--- SELECTED EXCERPT ---
=====

Krishnamoorthy of HP observes customer spending in four areas.
“The first part of the investment is on storage arrays. The
second part goes towards the infrastructure that you require to
support storage networks. Thirdly, they are spending on data
protection. People invest in backup and in making it seamless.
Customers are also spending on replication. They spend on platforms
to build host-based applications.”
Adds EMC’s Rawtani, “We see investments going towards
the tiering of storage (ILM). Customers are also spending on
deduplication. They are also looking at deduplication at the
source. Thirdly, there is spending on server
virtualization.”
IP Storage
Benefits such as
cost, capacity, scalability and manageability make IP storage
attractive, especially in the SMB sector. Industry observers expect
higher adoption rates soon.
“In the next few quarters we’ll see increased
penetration of IP SANs. [Technologies like] iSCSI and IP-SAN
simplify deployment. The cost of infrastructure to support IP-SAN
will also come down,” says HP’s Krishnamoorthy.
“The technology to support IP SAN has matured. Earlier you
had point devices. Now we have virtualization of storage in the
IP-SAN market. All the benefits of FC-SAN are now available with
IP-SAN.”
Emerging opportunities
To stay
competitive businesses need high availability and uptime. They also
need to improve operational risks. So businesses will spend more on
backup and recovery solutions, perhaps choosing to outsource the
management of these services.
“We see a huge opportunity for Business Continuity and
Disaster Recovery solutions, especially in the government sector.
Three-way DR in a star [topology] will become common,” says
EMC’s Rawtani.

=====

--- DATASET CONTENT ---
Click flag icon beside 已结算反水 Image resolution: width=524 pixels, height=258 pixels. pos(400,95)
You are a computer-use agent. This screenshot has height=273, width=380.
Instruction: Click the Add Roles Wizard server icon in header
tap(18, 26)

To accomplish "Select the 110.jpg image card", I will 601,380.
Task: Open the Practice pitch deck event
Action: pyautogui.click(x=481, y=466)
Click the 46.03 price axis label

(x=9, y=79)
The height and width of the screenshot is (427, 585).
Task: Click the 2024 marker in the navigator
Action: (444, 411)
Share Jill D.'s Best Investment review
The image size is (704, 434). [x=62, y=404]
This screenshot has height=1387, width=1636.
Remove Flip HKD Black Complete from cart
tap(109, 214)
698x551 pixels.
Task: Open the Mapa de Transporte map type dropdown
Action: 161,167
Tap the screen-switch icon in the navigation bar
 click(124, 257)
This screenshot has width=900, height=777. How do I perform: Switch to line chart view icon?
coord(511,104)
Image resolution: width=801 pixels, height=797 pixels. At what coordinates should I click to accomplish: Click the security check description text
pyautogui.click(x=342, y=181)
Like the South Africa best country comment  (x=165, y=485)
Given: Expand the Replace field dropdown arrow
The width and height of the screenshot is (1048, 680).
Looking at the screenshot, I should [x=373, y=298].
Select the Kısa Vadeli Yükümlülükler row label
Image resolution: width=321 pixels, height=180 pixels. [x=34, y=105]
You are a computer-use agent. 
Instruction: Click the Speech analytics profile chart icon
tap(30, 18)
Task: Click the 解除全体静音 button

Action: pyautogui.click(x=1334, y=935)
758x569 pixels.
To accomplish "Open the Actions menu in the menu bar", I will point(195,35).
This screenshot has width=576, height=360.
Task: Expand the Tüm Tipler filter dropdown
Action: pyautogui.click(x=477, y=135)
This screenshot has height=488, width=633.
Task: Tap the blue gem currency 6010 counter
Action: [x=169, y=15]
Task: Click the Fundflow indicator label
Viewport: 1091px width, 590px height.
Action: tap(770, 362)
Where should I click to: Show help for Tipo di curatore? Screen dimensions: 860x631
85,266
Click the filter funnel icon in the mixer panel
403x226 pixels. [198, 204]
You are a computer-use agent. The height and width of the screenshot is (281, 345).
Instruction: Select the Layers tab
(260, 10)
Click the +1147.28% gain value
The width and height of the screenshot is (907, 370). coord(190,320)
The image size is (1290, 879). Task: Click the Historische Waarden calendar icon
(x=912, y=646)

=====

--- WHAT IS ASKED ---
1. In the storage spending excerpt, replace "government sector" with "banking sector" and give the passage again from "Emerging opportunities" up to and including "EMC’s Rawtani.".
2. How would this sentence from the storage spending excerpt read in Spanish: "The technology to support IP SAN has matured."?

--- IN RESPONSE ---
1.
Emerging opportunities
To stay
competitive businesses need high availability and uptime. They also
need to improve operational risks. So businesses will spend more on
backup and recovery solutions, perhaps choosing to outsource the
management of these services.
“We see a huge opportunity for Business Continuity and
Disaster Recovery solutions, especially in the banking sector.
Three-way DR in a star [topology] will become common,” says
EMC’s Rawtani.

2. La tecnología para dar soporte a IP SAN ha madurado.